Le De anima ou Peri psychès (ou De l’âme) est un traité d’Aristote sur les principes du vivant, son mouvement, sa génération, ses passions, ses dispositions et ses moyens de connaissance. On ne trouvera rien de tel dans le livre de Martin Richet – en est-on bien sûr ? – qui certes n’est pas un traité mais un livre de poésie. Toutefois le titre de ce livre est bien De l’âme, et on peut imaginer que ce n’est pas par hasard.
D’abord, je fais le lien avec le fait que Martin Richet a étudié la philosophie à Nantes. Il a eu le poète Philippe Beck comme professeur. Ensuite, venant d’un écrivain, la référence à Aristote ne doit pas étonner, ne serait-ce qu’en se souvenant que le fondateur du Lycée a écrit une Poétique (que préfaça, d’ailleurs, Philippe Beck, pour l’édition Tel/Gallimard). Il y a d’autres motifs, sans doute.

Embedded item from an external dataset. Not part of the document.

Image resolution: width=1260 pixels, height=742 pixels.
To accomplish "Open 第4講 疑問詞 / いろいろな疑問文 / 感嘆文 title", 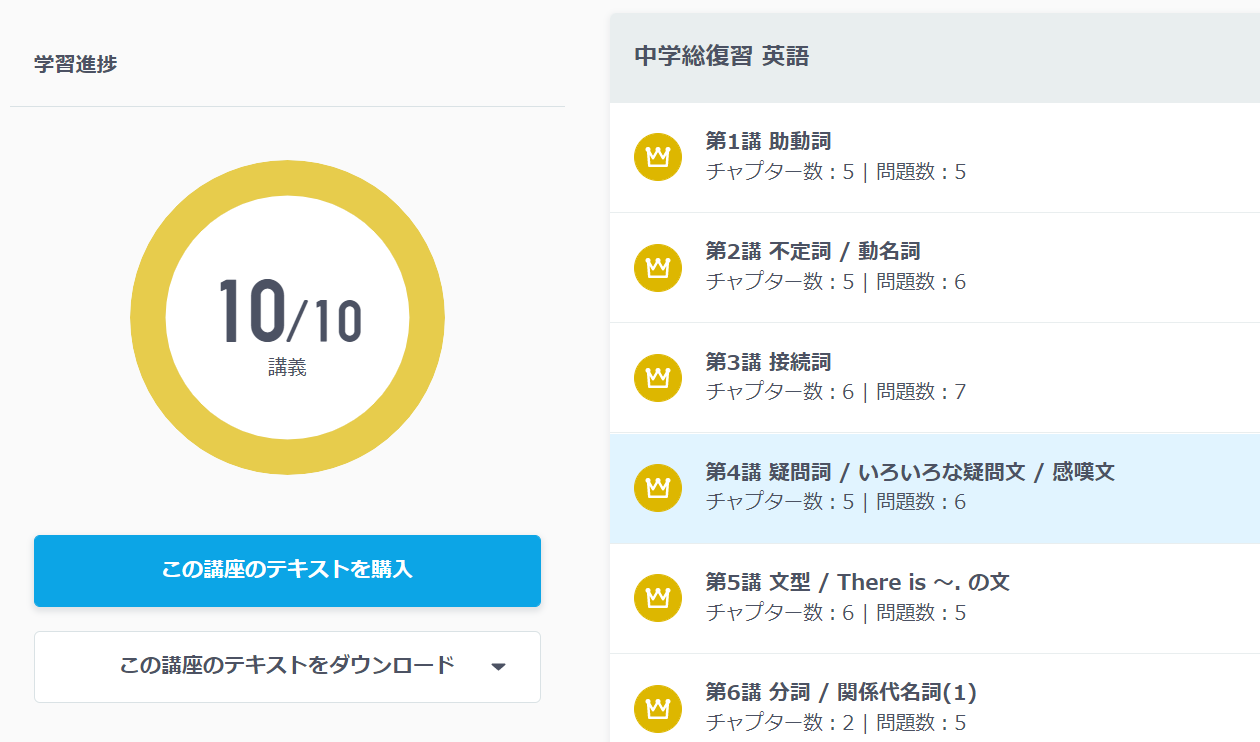I will pos(909,471).
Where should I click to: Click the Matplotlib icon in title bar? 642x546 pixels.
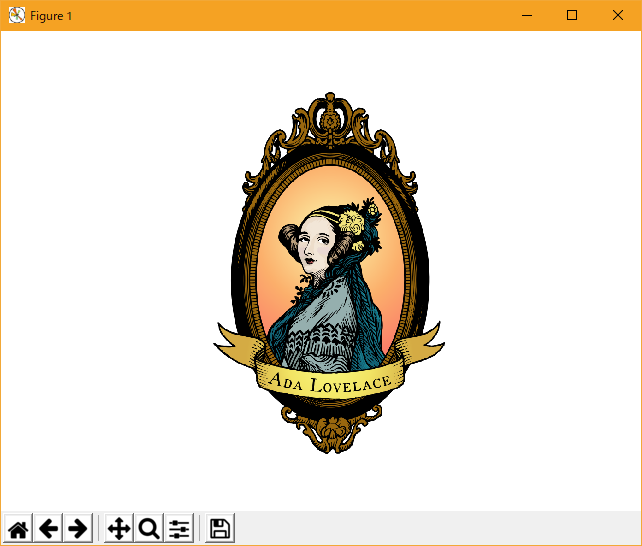point(16,15)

Tous les textes de la première partie commencent par la lettre capitale A. Et le titre de la deuxième partie est : « L’idée A ».

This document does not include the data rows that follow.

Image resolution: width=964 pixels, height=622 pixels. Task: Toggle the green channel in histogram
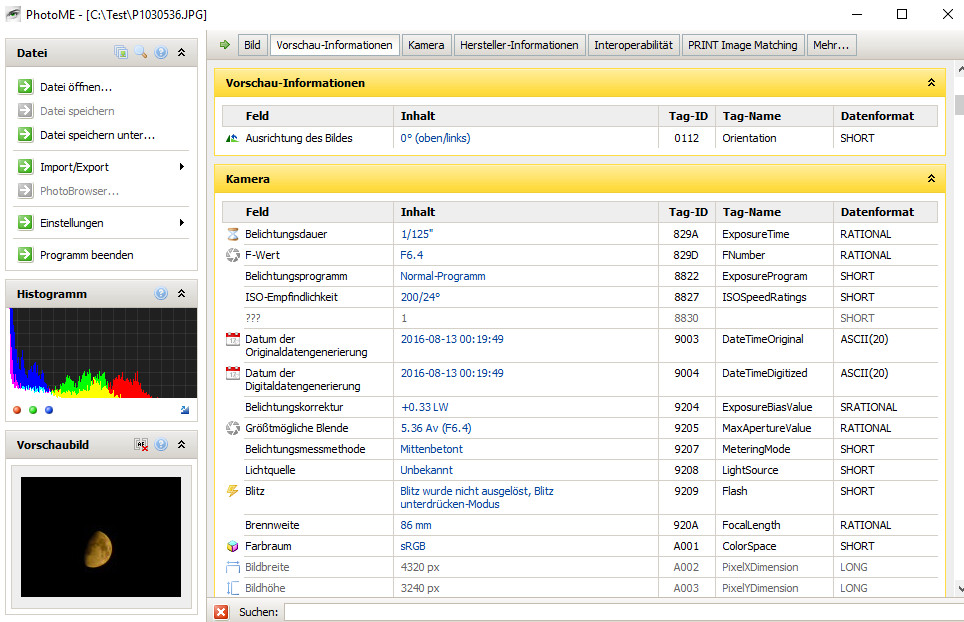(x=33, y=410)
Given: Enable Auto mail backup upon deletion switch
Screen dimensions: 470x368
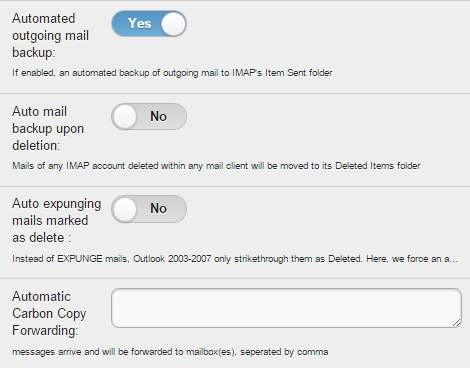Looking at the screenshot, I should [x=149, y=116].
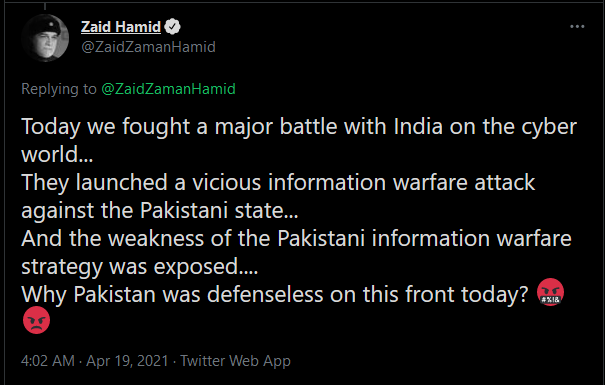Click the red angry face emoji on last line
605x385 pixels.
point(36,320)
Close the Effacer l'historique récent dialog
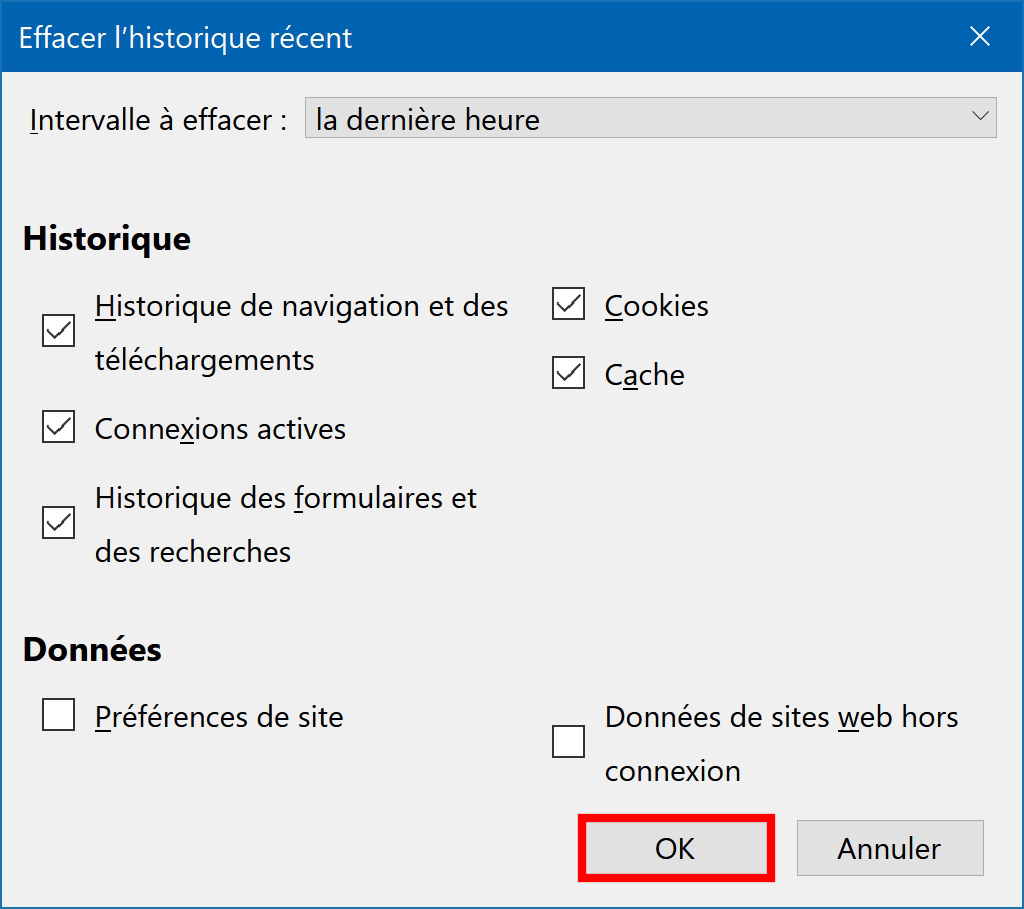The width and height of the screenshot is (1024, 909). pyautogui.click(x=980, y=37)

Cela peut rappeler diverses choses : A comme Âme, A comme le A du principe de non-contradiction – A versus non-A (on retrouve Aristote, avec cette fois la Métaphysique) –, A comme « A », le chef-d’œuvre de Louis Zukofsky, etc. Mais ces rapprochements ou transports sont inutiles, en fait. Il ne s’agit pas, à partir d’un livre qui ne manifeste pas un penchant excessif pour la métaphore, d’en rajouter de ce côté.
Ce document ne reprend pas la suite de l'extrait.